Participation au séminaire UE-Société civile sur l’égalité des genres au Tadjikistan

Participation au séminaire UE-Société civile sur l'égalité des genres au (...)

Le 8ème séminaire organisé par l’UE et la société civile tadjike s’est tenu à Douchanbé les 24 et 25 avril 2018. Ce séminaire avait pour sujet la mise en application des principes d’égalité des genres au Tadjikistan.

Dans son discours d’ouverture de la conférence, l’Ambassadrice de France, Madame Yasmine Gouédard, a insisté sur l’importance de la question de l’égalité des genres dans le monde et rappelé combien cette thématique était centrale dans la politique menée par la France. L’élimination des inégalités entre les femmes et les hommes fait partie des objectifs prioritaires du quinquennat d’Emmanuel Macron et a été désigné comme « grande cause nationale ».

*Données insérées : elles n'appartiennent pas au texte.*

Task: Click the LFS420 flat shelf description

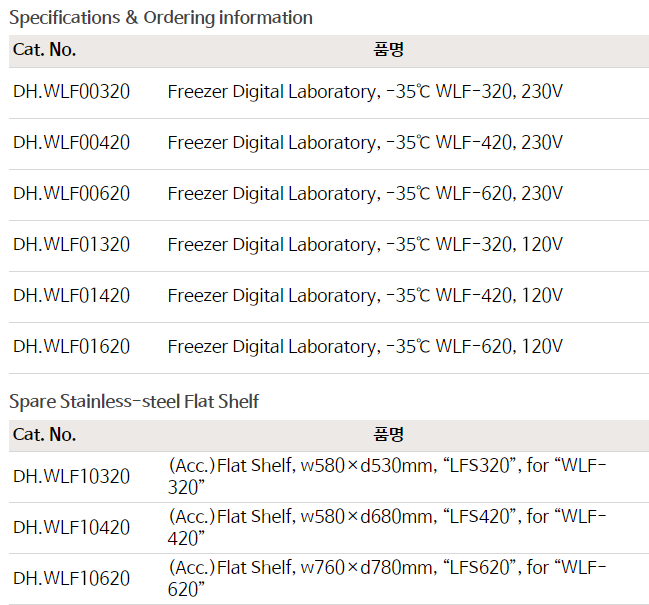Action: pyautogui.click(x=387, y=527)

En Asie centrale comme en France, l’inégalité salariale, la violence domestique et la faible représentativité des femmes aux postes décisionnaires sont très marqués.

Ce séminaire a été articulé autour de trois thématiques : le renforcement du rôle économique et social des femmes au Tadjikistan ; la prévention et la lutte contre les violences faites aux femmes et leur représentativité dans la vie politique et publique. Ces thématiques ont été abordées lors de trois panels. Ils ont permis aux intervenants de la société civile tadjike et aux intervenants étrangers de partager l’expérience d’autres Etats comme la Lettonie ou le Kirghizstan et de proposer des recommandations. De manière générale, les intervenants ont salué les plans d’action mis en place par le gouvernement, mais ont déploré que ces plans ne se traduisent pas concrètement sur le terrain et n’aient pas permis, jusque-là, une amélioration de la situation des femmes dans le pays.

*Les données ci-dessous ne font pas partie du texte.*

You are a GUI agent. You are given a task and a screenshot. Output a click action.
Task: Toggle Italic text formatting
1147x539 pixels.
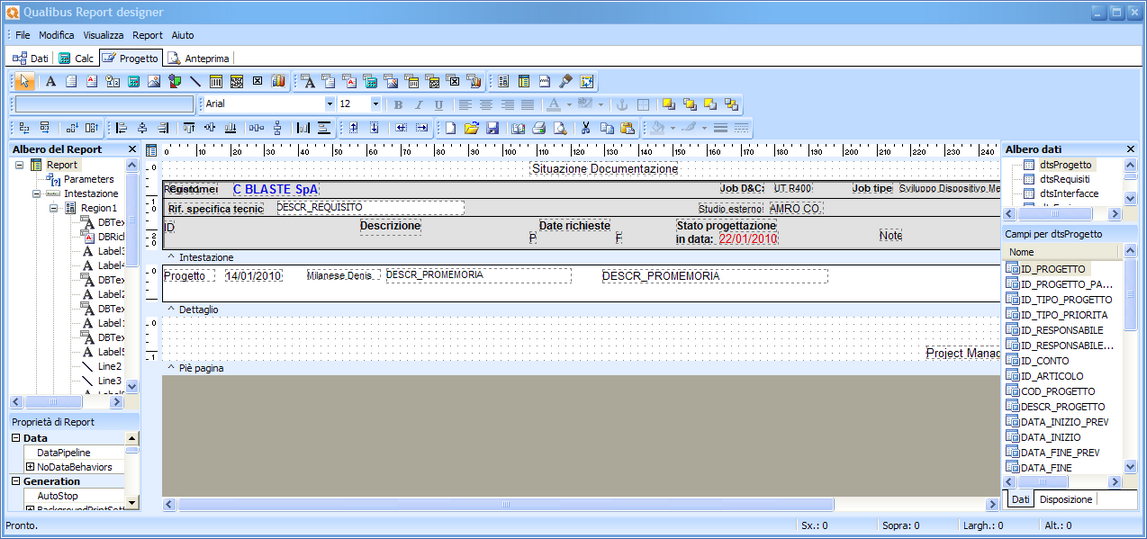tap(418, 104)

Le poids de la tradition et de la religion demeure très fort et empêche à beaucoup de femmes l’accès à l’éducation et au marché du travail. Le manque de formation des forces de police sur la question des violences domestiques dissuade également près de la moitié des victimes de rapporter les situations de violence. Un travail de sensibilisation à l’égalité des genres, aux droits des femmes et à la lutte contre la violence faite aux femmes est aujourd’hui plus que nécessaire dans l’ensemble du pays et au sein de tous les milieux sociaux et professionnels.

Au terme de ce séminaire, les intervenants répartis en groupe de travail ont rappelé les différents défis auxquels le pays est confronté. Une liste de 15 recommandations doit être transmise au Président Emomali Rahmon, et au gouvernement tadjik.